[Opening Exercise input section]

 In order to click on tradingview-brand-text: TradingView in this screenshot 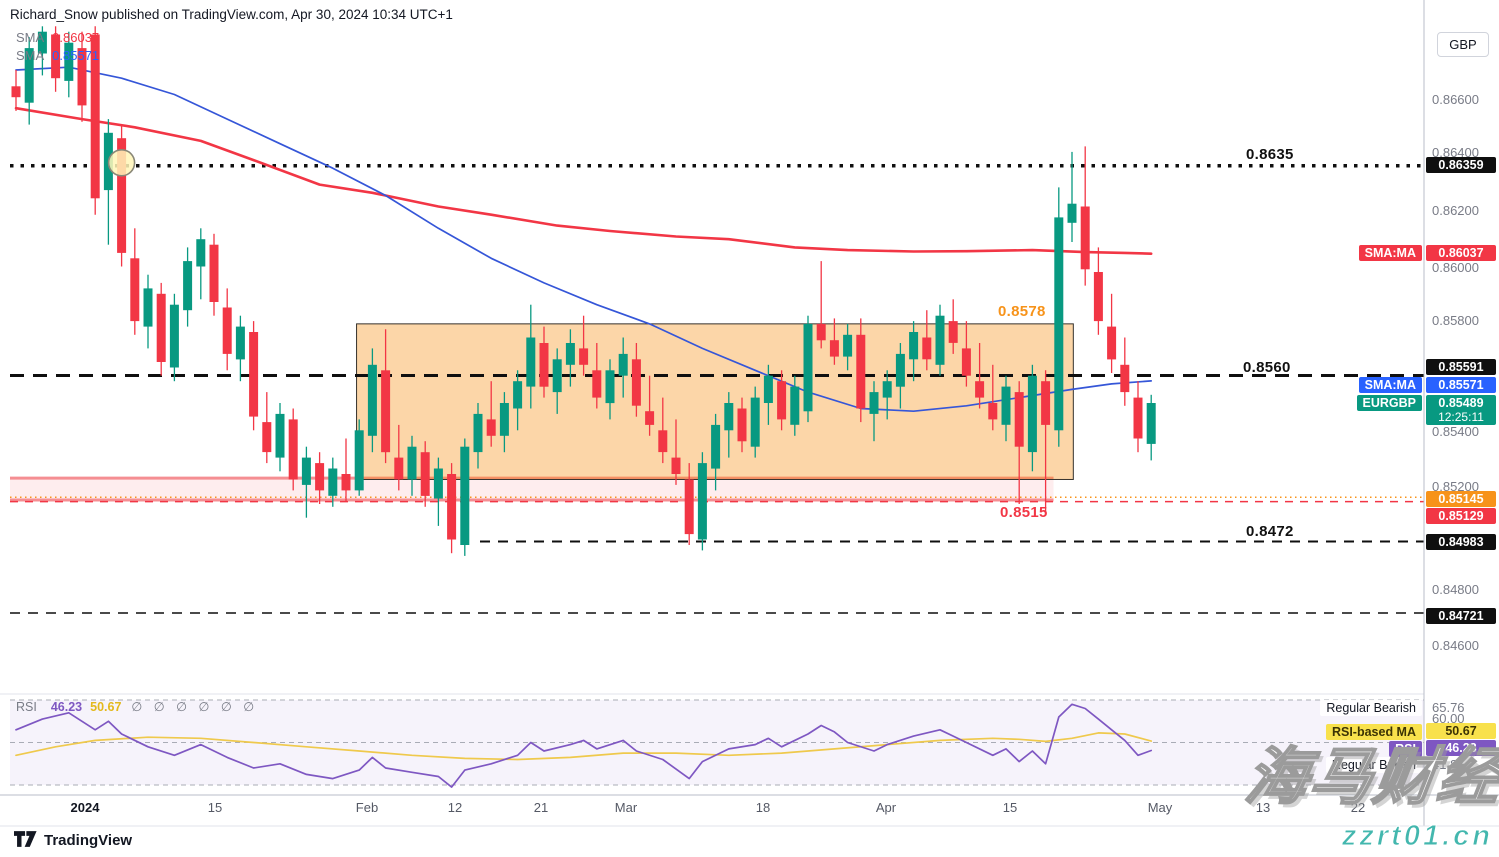, I will do `click(88, 840)`.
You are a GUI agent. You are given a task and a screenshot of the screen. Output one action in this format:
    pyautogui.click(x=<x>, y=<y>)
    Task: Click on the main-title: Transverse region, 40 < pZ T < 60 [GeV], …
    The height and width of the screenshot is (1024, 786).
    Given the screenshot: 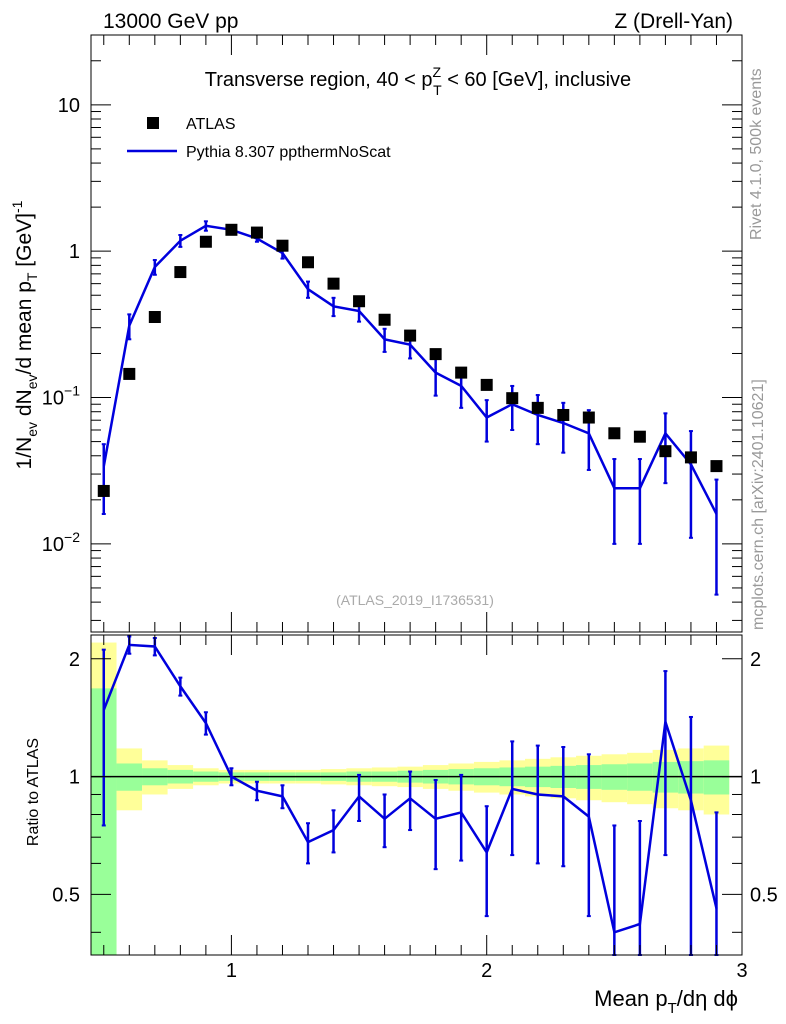 What is the action you would take?
    pyautogui.click(x=418, y=81)
    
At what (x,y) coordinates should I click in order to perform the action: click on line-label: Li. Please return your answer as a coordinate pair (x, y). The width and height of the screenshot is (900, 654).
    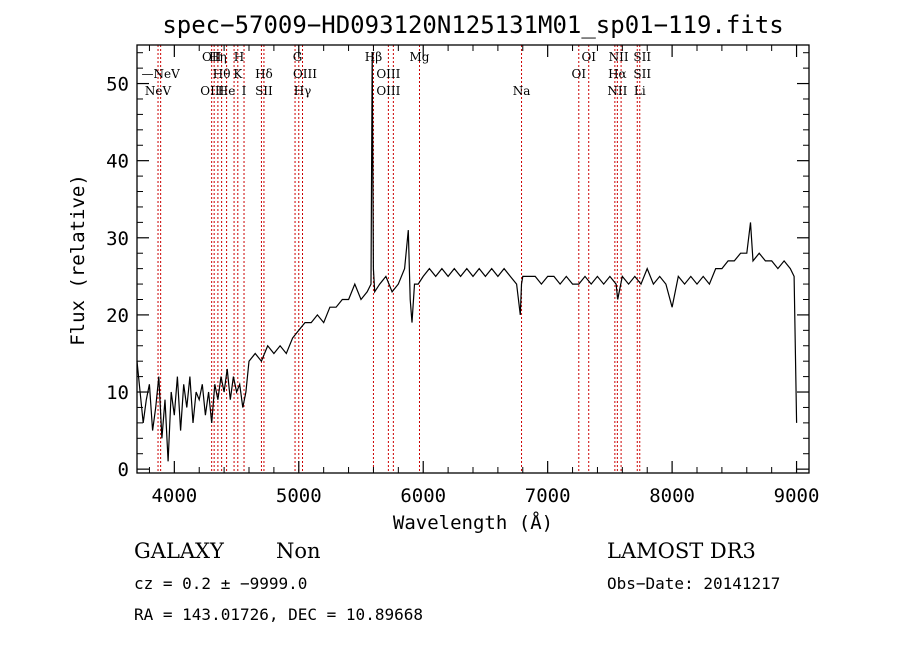
    Looking at the image, I should click on (640, 91).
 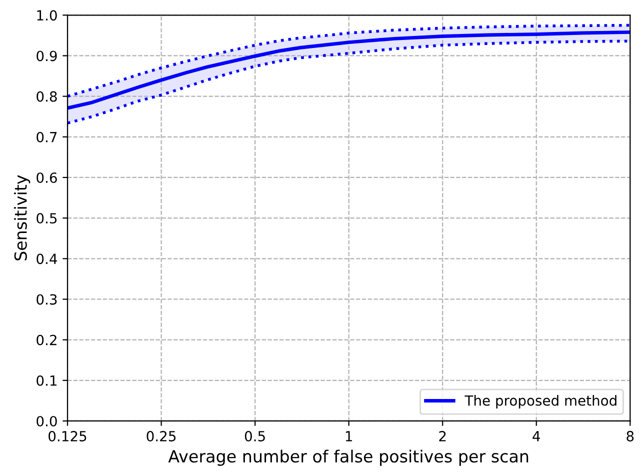 I want to click on x-tick-label: 4, so click(x=536, y=436).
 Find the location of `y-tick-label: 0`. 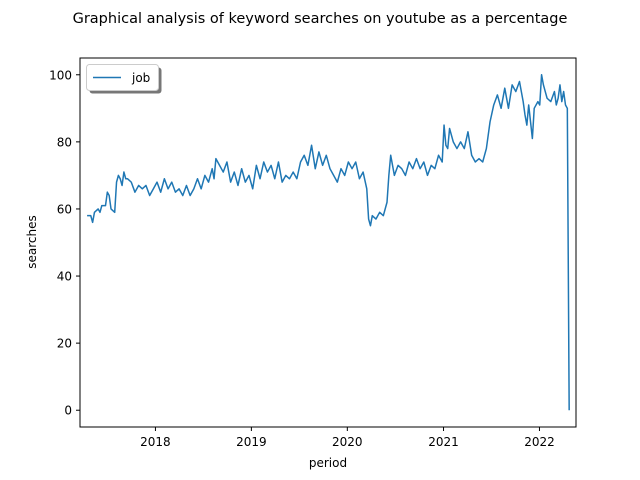

y-tick-label: 0 is located at coordinates (68, 411).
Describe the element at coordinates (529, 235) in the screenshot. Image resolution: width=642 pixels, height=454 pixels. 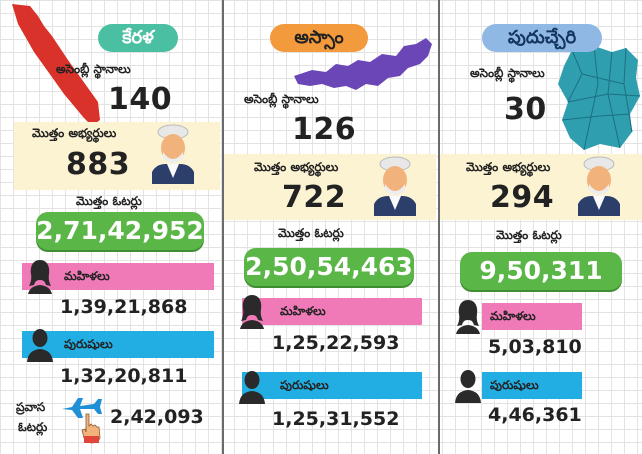
I see `puducherry-voters-label: మొత్తం ఓటర్లు` at that location.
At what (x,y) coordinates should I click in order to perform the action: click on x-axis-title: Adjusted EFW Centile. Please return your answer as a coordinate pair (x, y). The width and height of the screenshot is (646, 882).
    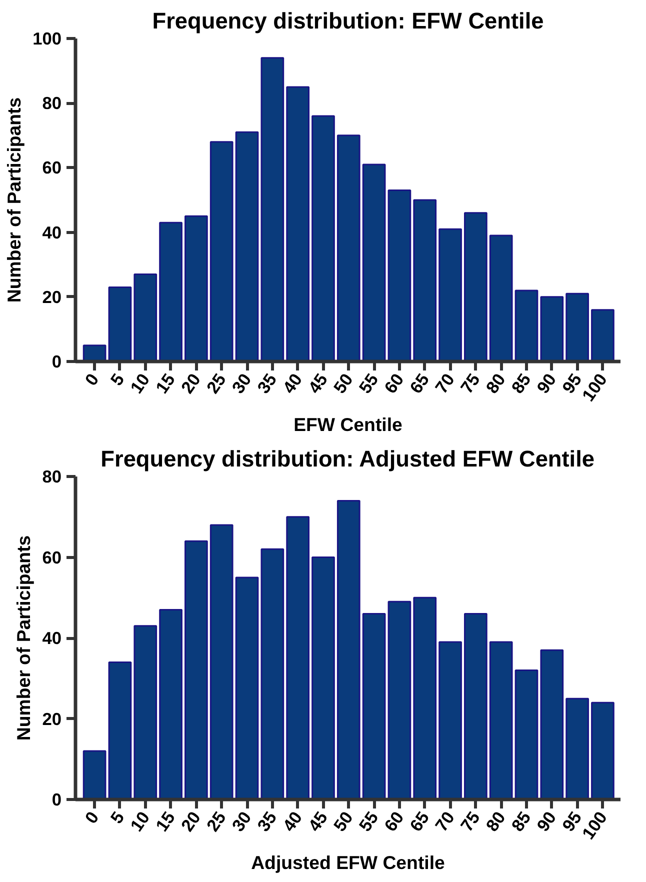
    Looking at the image, I should click on (348, 863).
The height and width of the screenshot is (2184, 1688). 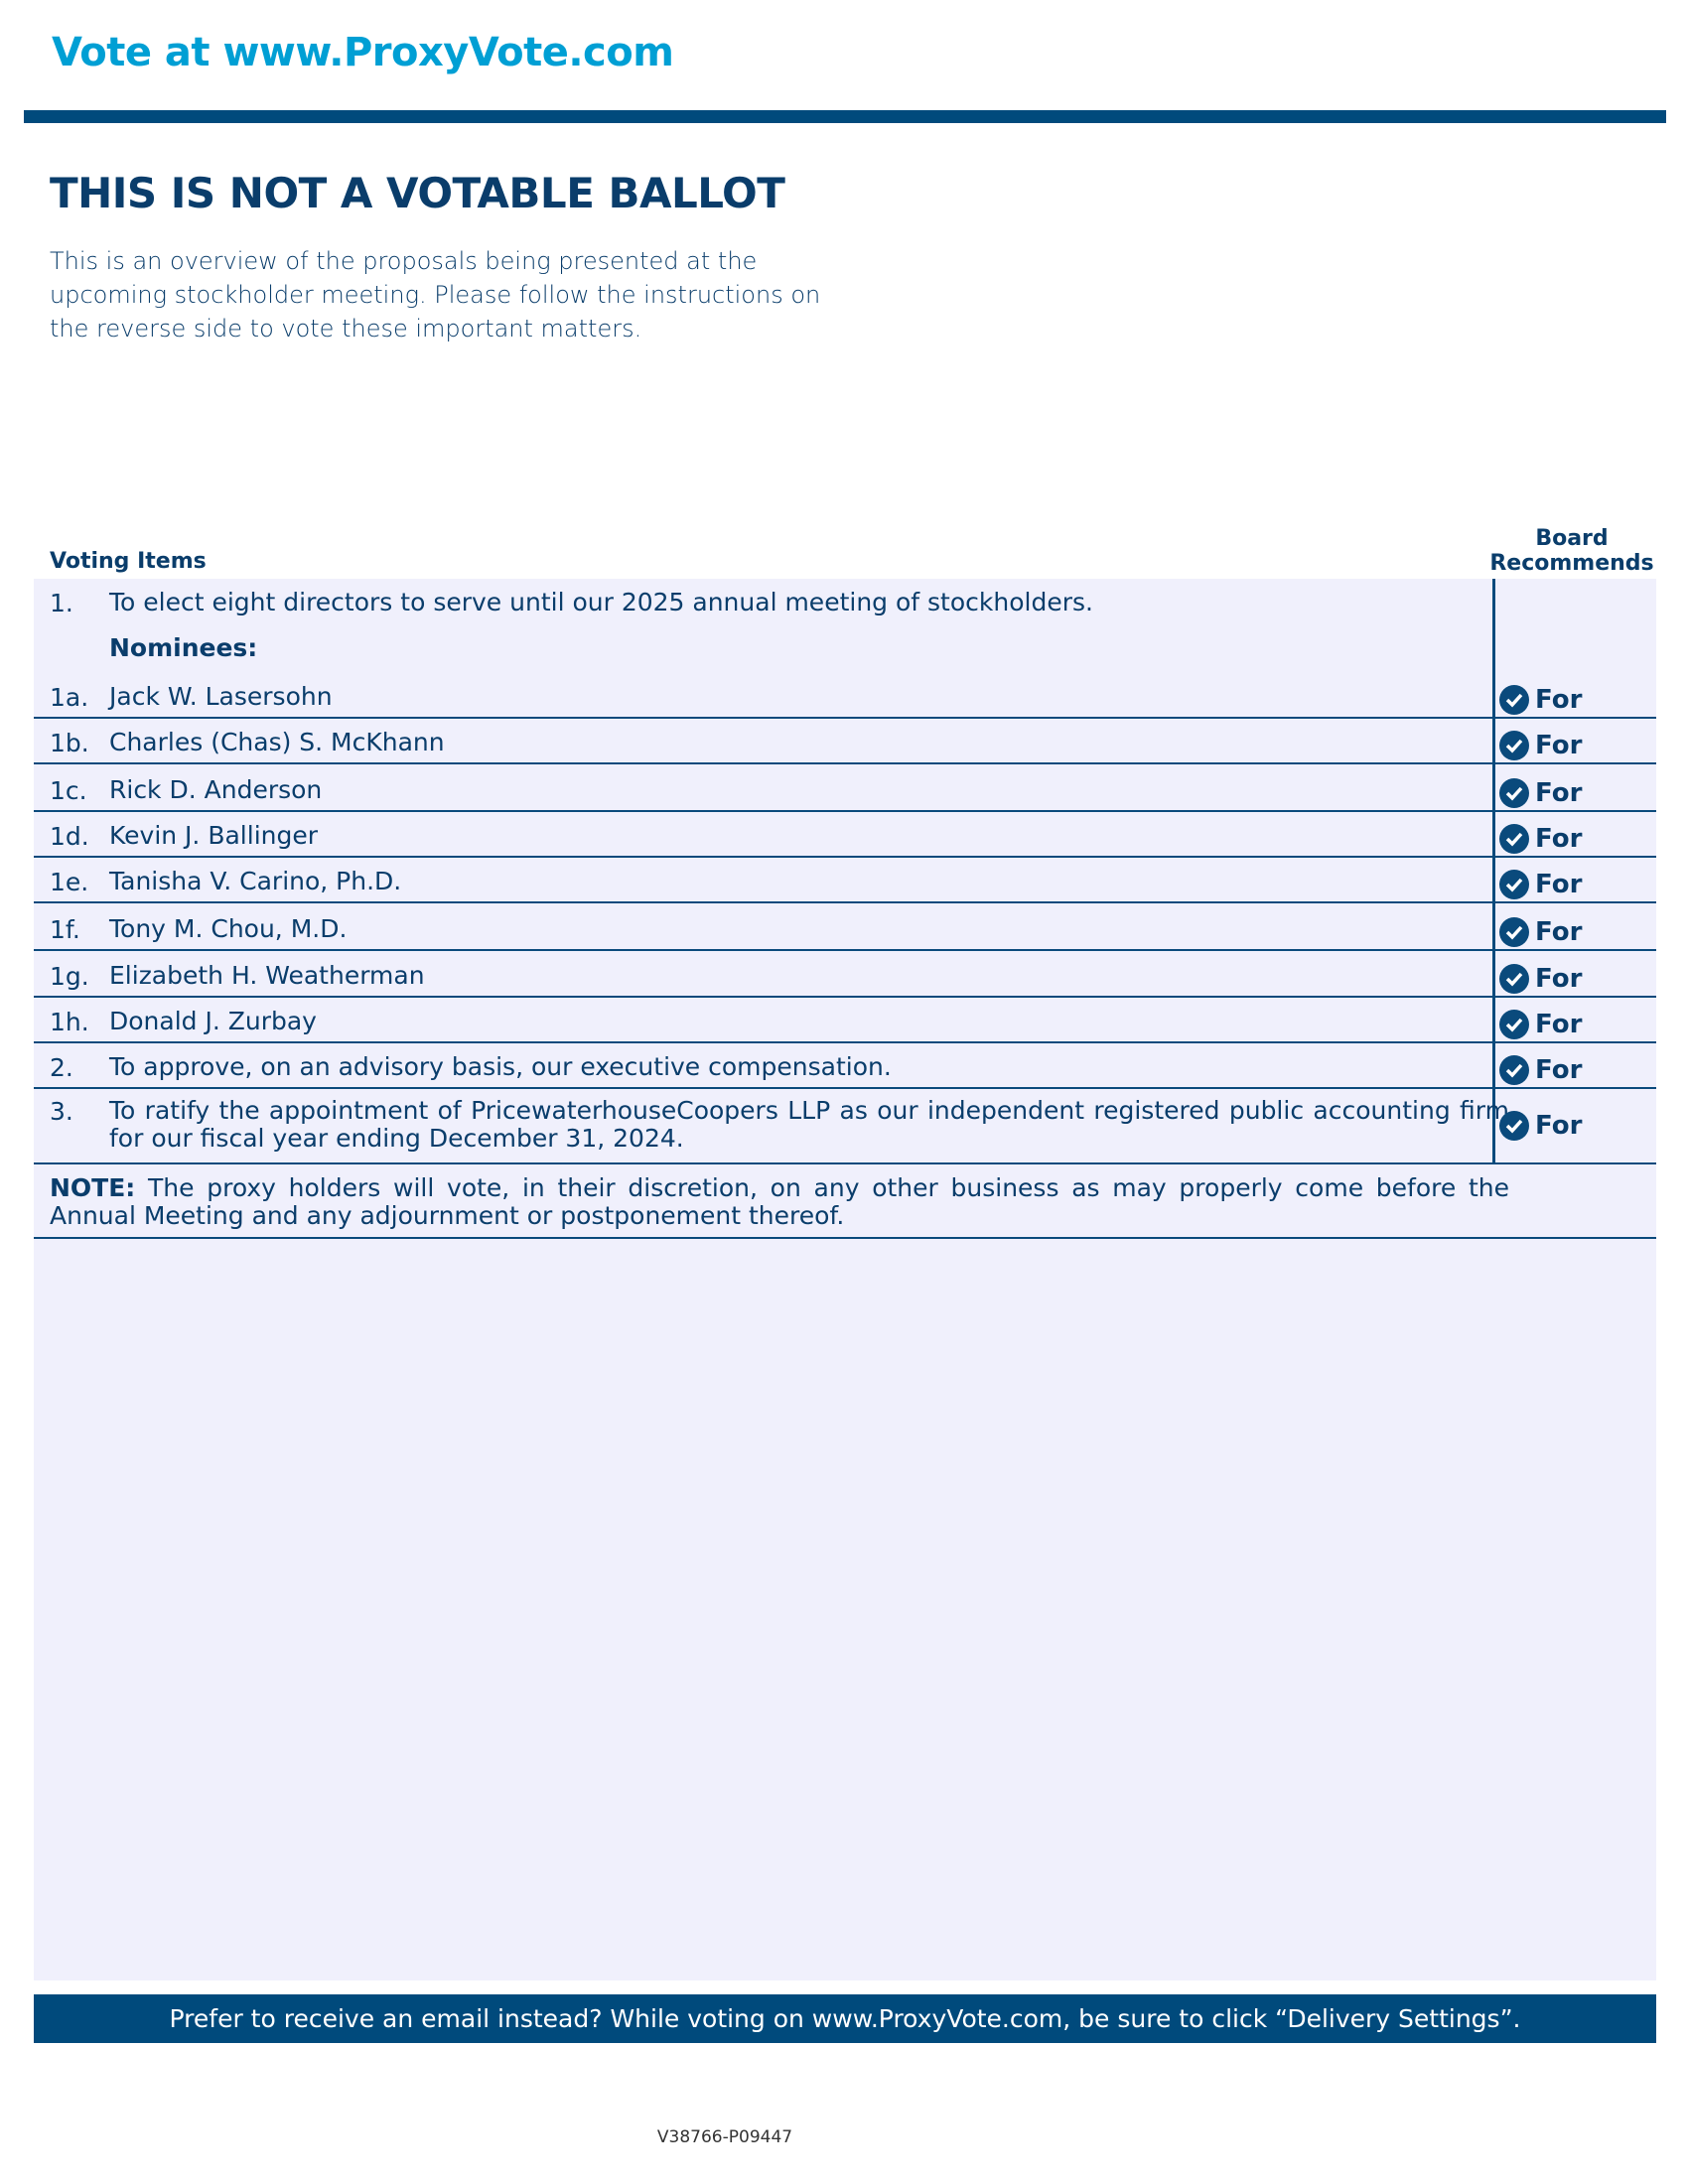 I want to click on item-text: Elizabeth H. Weatherman, so click(x=267, y=976).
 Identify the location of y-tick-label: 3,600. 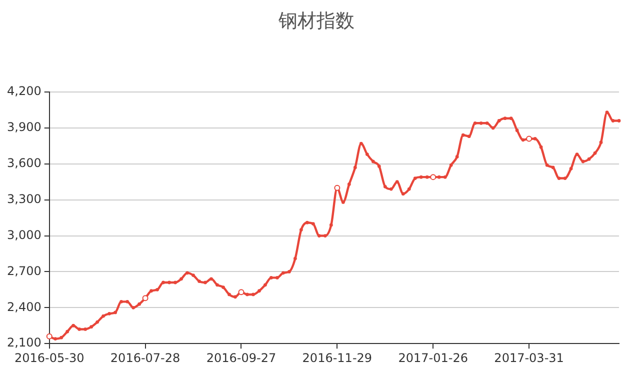
(24, 163).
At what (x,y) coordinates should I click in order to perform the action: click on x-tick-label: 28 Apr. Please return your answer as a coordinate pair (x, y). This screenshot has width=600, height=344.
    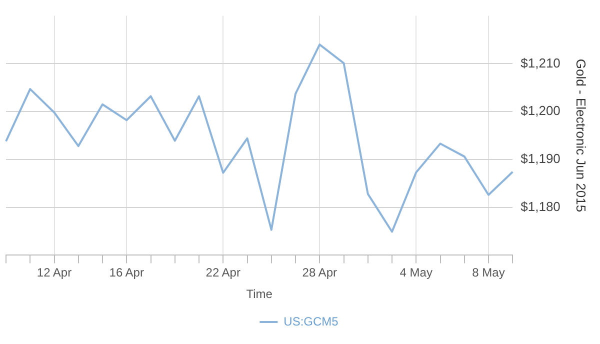
    Looking at the image, I should click on (320, 273).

[Closing Exercise input section]

Convert the lines of the listing above, from the line containing "Identify the location" through the end of the listing, inclusive, into a Markdown table with the columns "No." and "Text". Omit blank lines and leave the pictures out.

| No. | Text |
|---|---|
| 1 |  Identify the location of y-tick-label: 3,600.  |
| 2 | (24, 163). |
| 3 | At what (x,y) coordinates should I click in order to perform the action: click on x-tick-label: 28 Apr. Please return your answer as a coordinate pair (x, y). This screenshot has width=600, height=344. |
| 4 |     Looking at the image, I should click on (320, 273). |